At 9:00 a.m., Francis Paz of Normandy Guided Tours arrived in his SUV to pick us up for our tour of Normandy. Bob had particularly looked forward to this day. He had read several books in preparation for the trip.

In 2014, Stuart Robertson of Normandy Battle Tours was our tour guide. The day we were with him, he had just received the first copies of his book, D-Day June 6 1944: Following in the Footsteps of Heroes. We bought a signed copy for Bob since he was unable to take the trip with us. Stuart was raised in England. He has two degrees in history, but D-Day and WWII especially fascinated him. So, he moved to Normandy and began guiding tourists through the events of that historic day. He also started his own B&B (booked during the time we were there).

When we began to plan this trip, I contacted Stuart. Because he does the Rick Steves tours, he was completely scheduled for the time we were going to be in France, but he recommended several other tour guides. Francis was the first to respond.

On our first tour in 2014, we were on a large bus, so we could only go where the bus would fit. This time, we were with a guide from the local area, and we saw quite a bit we never would have been able to see on a bus. We also got a different perspective on the events.

Just as the last time, our first stop was at Sainte Mère Église. The story of John Steele was told in the movie The Longest Day. Red Buttons portrayed Steele in the film.

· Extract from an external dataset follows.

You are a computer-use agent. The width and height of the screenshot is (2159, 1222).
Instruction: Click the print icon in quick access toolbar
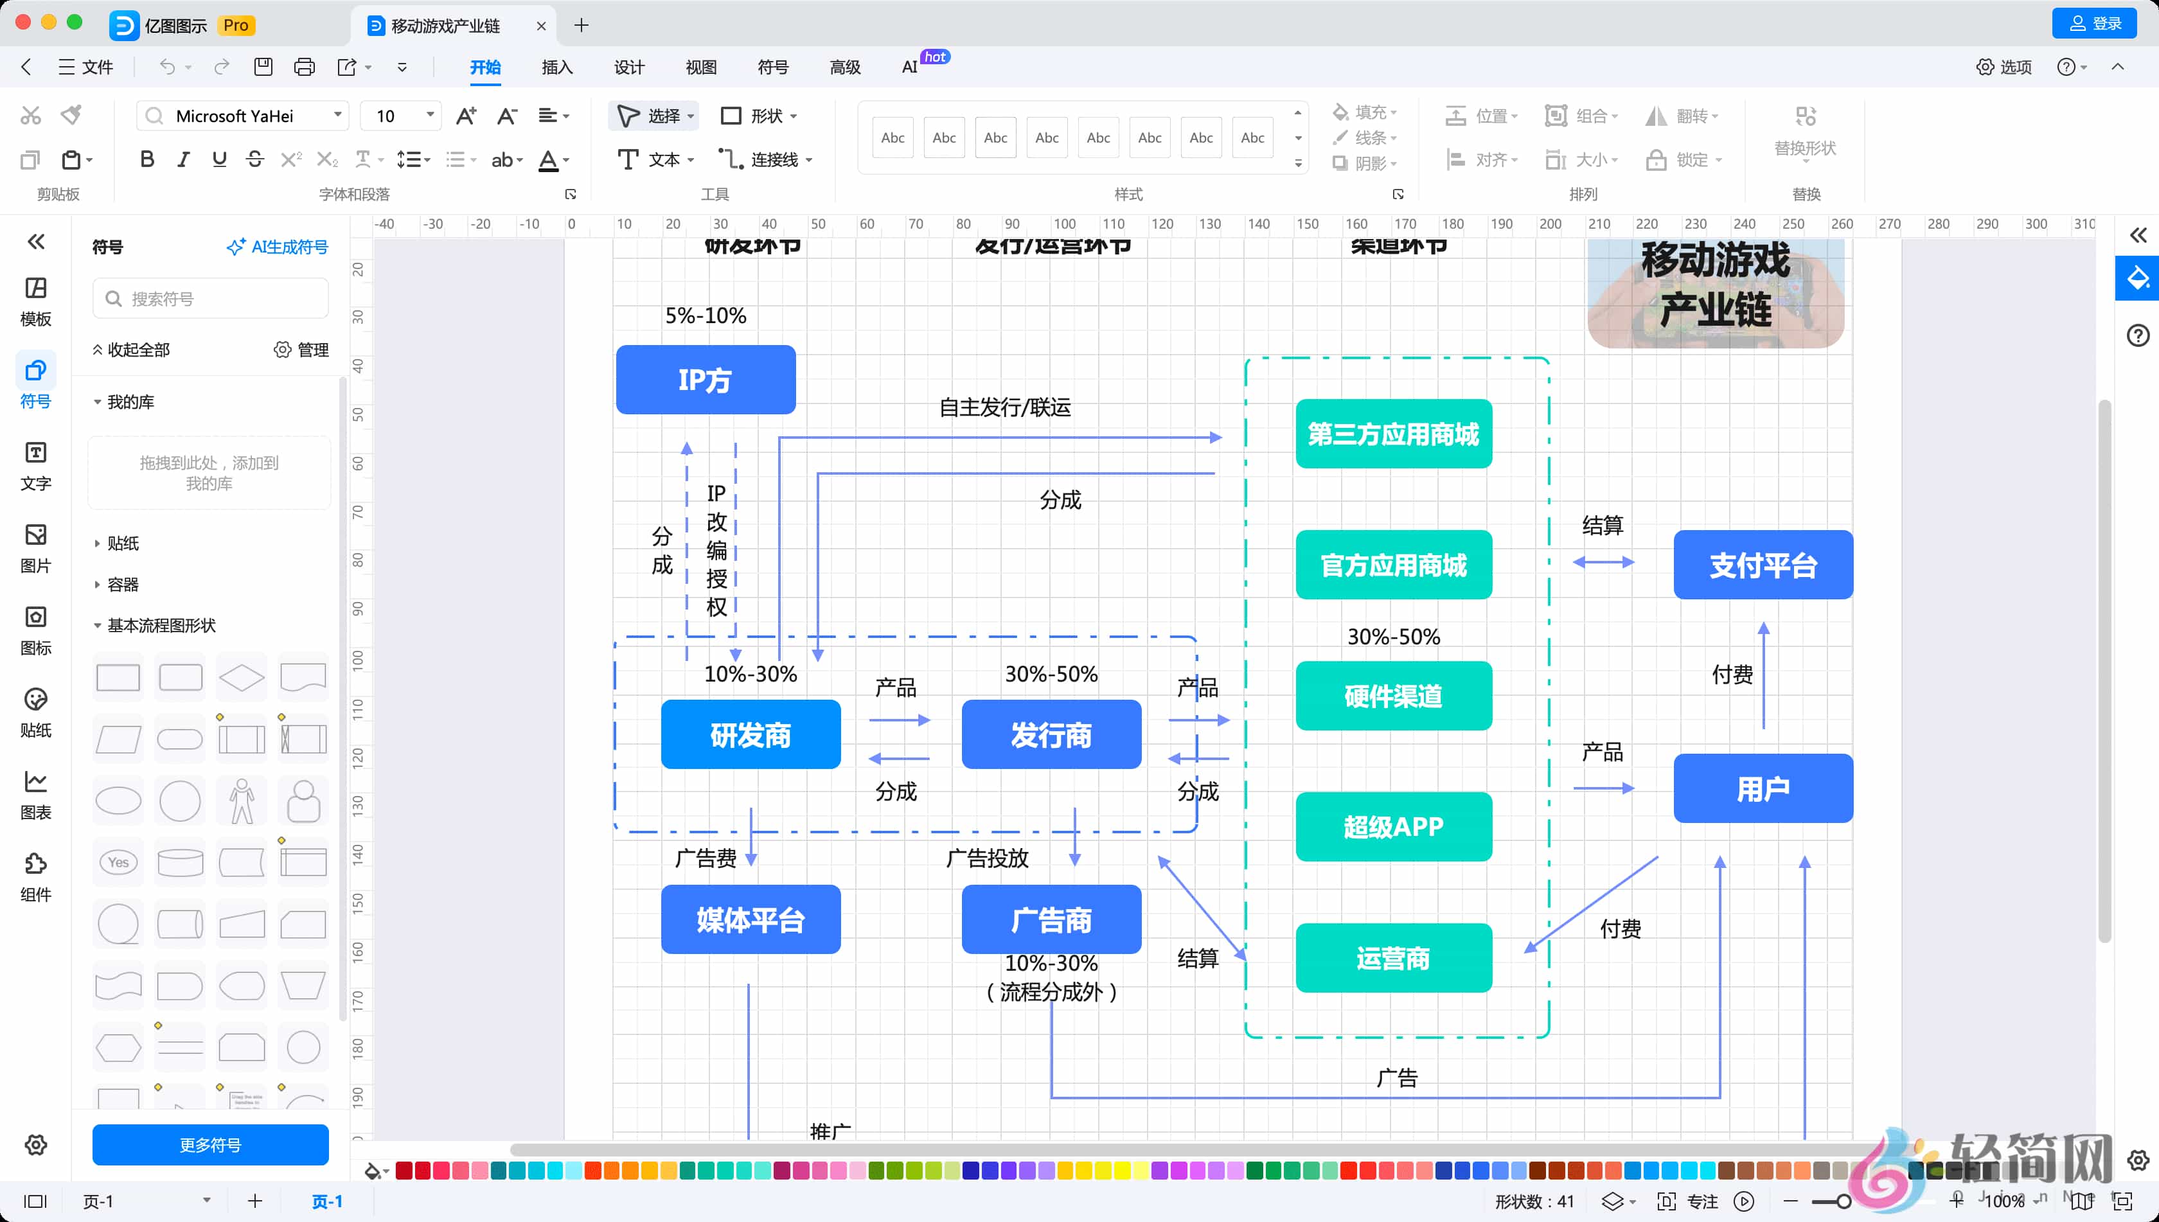pos(304,67)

On the night before D-Day (June 5, 1944), American soldiers parachuted into the area of Sainte Mère Église in waves. The town had been attacked from the air, and a stray bomb set fire to a house near the town square. The church bell was rung, and many townspeople formed a bucket brigade, supervised by the Germans. By one a.m., the square was well lit and filled with German soldiers and villagers. Two planeloads of paratroopers were dropped in error directly over the village. They were easy targets, and most were killed. Steele’s parachute caught on the church tower. He was wounded and hung there pretending to be dead for two hours before the Germans took him prisoner. Today, a manikin hangs on the church steeple to represent John Steele.

We followed the chronology of the day from Utah Beach to Omaha Beach. Once again, we relived the events of that fatal day. In the museum, we watched videos describing the day and profiling some of those who took part.

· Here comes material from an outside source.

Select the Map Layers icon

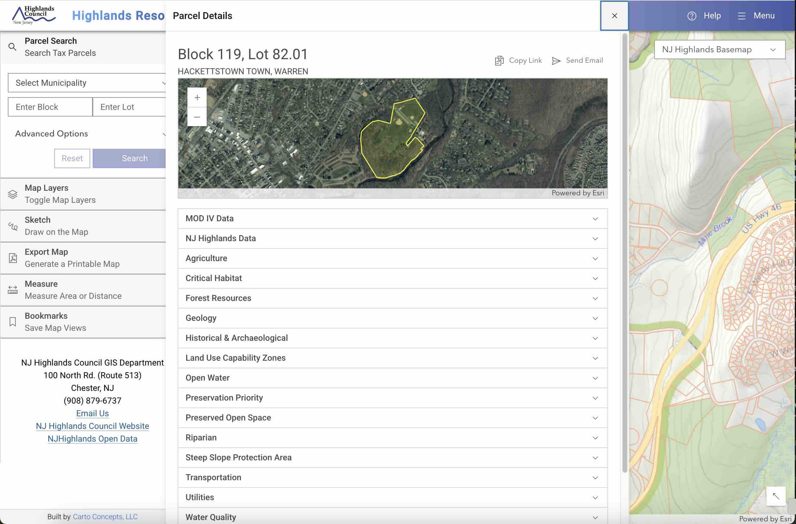pos(13,194)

As we walked on the beach, we saw sulkies running on the beach. Bernie loved it.

A special experience for the day was a visit to the village of Angoville-au-Plain. We could not have seen this place four years earlier because the roads were much too narrow for a bus to navigate. There, we heard the story of American medics Robert Wright and Kenneth Moore, who treated the injured from both sides in the small church for over 36 hours as the battle raged on outside. The story was documented in the film Eagles of Mercy.

Inside the church, blood stains remain on the pews as tangible evidence of what happened there. Very moving. A special window in the church honors the events of the day.

Francis had made reservations for lunch at a restaurant owned by his friends, La Sapiniere. The food was good, and the location was charming. Bob had a big bowl of mussels and enjoyed them. Unfortunately, although it had been drizzling and windy all day, by this time, light rain had begun. We could tell this place would be lovely in the summer with sunshine.

Our final stop was the American Cemetery. The rain came down in earnest as we arrived, and the air was cold. We spent a few minutes at the entrance overlooking the graves. Francis told us about the history of the location and the statistics. However, because the grass was wet, and the rain continued, we did not go to see the markers themselves or the chapel at the far end of the graveyard.

Instead, we spent some time in the Visitor’s Center. Like everywhere else, we had to stand in line for an airport-like security check at the entrance.

By the end of the day, we had immersed ourselves in the reality of what happened there nearly seventy-four years ago. It will probably take a long time to fully process everything.

We returned to the hotel at around four in the afternoon to rest and warm up. Then we headed out for dinner at Le Resto du Marche since we had liked it the day before. By this time, it was raining for real.

We enjoyed our meal and then returned to the hotel for the evening.